Well done to the community for the comments. It’s quite remarkable that a political discussion can be discussed at a professional level on the internet. If I didn’t see it myself, I would not have thought it possible.
I truly appreciate Secretary Lehman stepping up to the question and engaging this community on behalf of the Romney campaign. This may be the only time the campaign is probed with a question related to naval affairs in public, and I am proud to have a forum where Presidential candidates can deliver their message to interested voters.
What is the Littoral Combat Ship in your words, and what should LCS be looking to the future?
Christopher Cavas, Journalist at Defense News and Navy Times
It is hard to find a new way to discuss the Littoral Combat Ship, but I think Chris Cavas offered a unique perspective on the program and I appreciate him sharing his views with this community. I suspect the comments in that thread will be busy all weekend. From my perspective, this is the topic of the Navy that has the broadest interest. On an average day I get 10% more visitors to LCS topics than other topics, and during an event like this – on Thursday the blog has had the busiest day in 2 years. I do not know if or how LCS will work out. I do know the people who are in that community are excited to be apart of it. I also know that exposure to the LCS and the people associated with the program changes minds and adds clarity to the complexity of actual challenges the program is working through, vs the assumed challenges of distant observers. For better or worse, the Littoral Combat Ship is a once in a generation opportunity for SWOs and sailors to innovate towards a solution – and inform back to the fleet what works, what doesn’t, and what to do next. As Norman Friedman put it while we had lunch together in Virgina Beach a few weeks ago, “the Navy hasn’t had an opportunity like this since the advent of nuclear power – lets hope they figure it out.” Amen.

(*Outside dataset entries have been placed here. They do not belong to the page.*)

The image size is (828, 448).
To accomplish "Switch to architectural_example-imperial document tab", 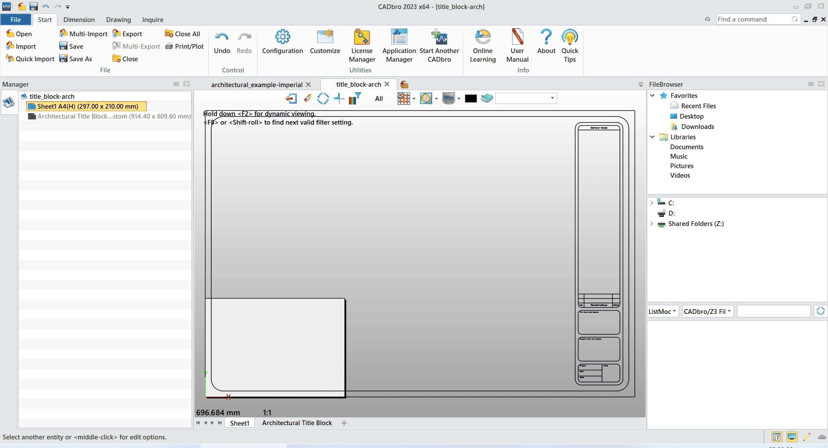I will [x=257, y=85].
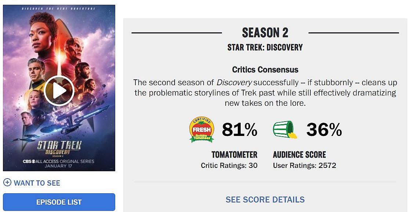
Task: Select the 36% audience score
Action: pos(324,130)
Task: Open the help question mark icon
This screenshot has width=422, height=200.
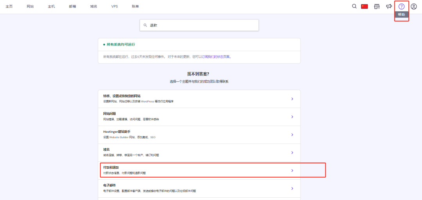Action: (401, 6)
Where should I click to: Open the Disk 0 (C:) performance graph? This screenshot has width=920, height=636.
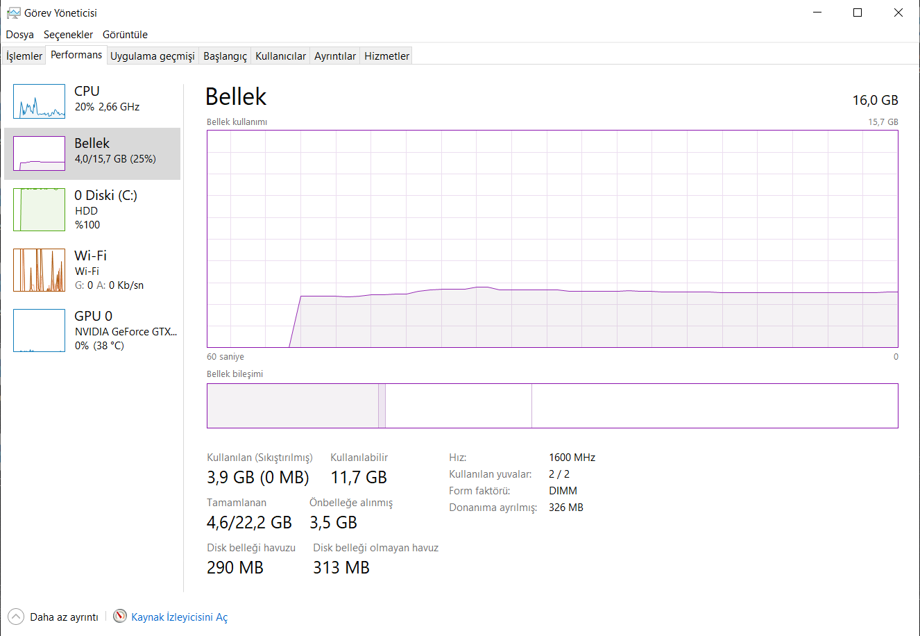click(x=39, y=209)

The next two years consist mostly of the slow grind in learning lessons with the Littoral Combat Ships, and even the deployment of FREEDOM is going to be more of a testing grind than a firework show. I suspect the friction surrounding LCS is not going away anytime soon, and the voices of advocacy and criticism will likely get much louder than they are today.
But Bob Work has made it clear – the ship must prove itself. I’m all for that, but I also think it is remarkable and perhaps extraordinary that the most controversial and popular topic in the Navy today centers around a program that is involved in a serious innovation process. If an organization is going to be out doing something that everyone is watching and talking about, an organization can do a lot worse than being innovative. Relative to the other services (including the Coast Guard), right now I would say the Navy has it pretty good.